I would rather say that it can be used as a distance in the quotient $\mathfrak{R}(\mathfrak{S}_m)/\sim$ where we identify $A\sim A'$ when $m'(A\triangle A')=0$ [EDIT Mar 7'15: which is an equivalence relation, I would say, thanking future answerers for confirming or refuting this]: am I right?
I also read, in Kolmogorov-Fomin's Elements of theory of functions and functional analysis, that, with such a metric, the space $\mathfrak{M}$ of Lebesgue measurable sets, where $A$ and $A'$ are identified when $\mu(A\triangle A')=0$,  is complete, but I cannot see why, if $\{A_n\}\subset\mathfrak{M}$ is a sequence such that$$\forall\varepsilon>0\quad\exists N\in\mathbb{N}^+:\forall n,m\geq N\quad\mu(A_n\triangle A_m)<\varepsilon$$then a measurable $A$ must exists such that $\forall\varepsilon>0\quad\exists N\in\mathbb{N}^+:\forall n\geq N\quad\mu(A_n\triangle A)<\varepsilon$.
EDIT: Care Bear, whom I thank very much, has provided a proof for the case that $\bigcup_n A_n\in\mathfrak{M}$. According to Kolmogorov-Fomin's, $\bigcup_{n=1}^\infty A_n$ is Lebesgue-measurable only under the restrictive condition that $\exists K\geq 0:\forall N\in\mathbb{N}^+\quad\mu(\bigcup_{n=1}^N A_n)\leq K$ (problem 5 (b) here). Can anybody explain whether the lemma is valid in any case?
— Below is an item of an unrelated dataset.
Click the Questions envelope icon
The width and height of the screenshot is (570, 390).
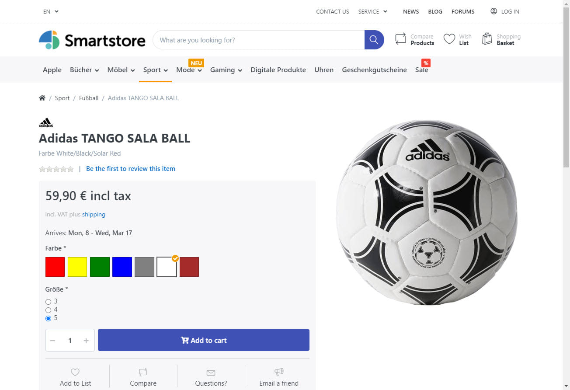pos(211,373)
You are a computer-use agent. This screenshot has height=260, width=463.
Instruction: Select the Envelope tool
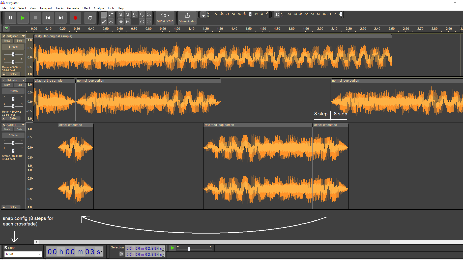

I $\infty$-ly thank you all for any answer!!!
 A: Quotient
Yes, you are right: in order for the distance to be a metric, and not just a "pseudometric", we need to take the quotient by the equivalence relation that you stated.
Completeness
Let's write  $d(A,B)=\mu(A\triangle B)$. To prove completeness of the space, it suffices to show that every sequence $A_n$ with $$d(A_n,A_{n+1})\le 2^{-n}\tag1$$ has a limit. This is a general metric space fact: from any Cauchy sequence one can extract a subsequence with property (1), and therefore obtain the convergence of the whole Cauchy sequence.
Let $B_n=\bigcup_{m\ge n }A_m$ and $C_n=\bigcap_{m\ge n}A_m$; both these sequences are nested. From (1), summing a geometric series,  we obtain $d(A_n,B_n)\le 2^{1-n}$ and $d(A_n,C_n)\le 2^{1-n}$. Hence $\mu(B_n\setminus C_n)\le 2^{2-n}$. Let $E=\bigcap B_n$. Since $C_n\subset A_n\subset B_n$ and $C_n\subset E\subset B_n$, it follows that $$
\mu(A_n\triangle E) \le \mu(B_n\setminus C_n)\to 0 
$$
which proves $\lim A_n=E$ when $\mathfrak{M}$ is a $\sigma$-algebra.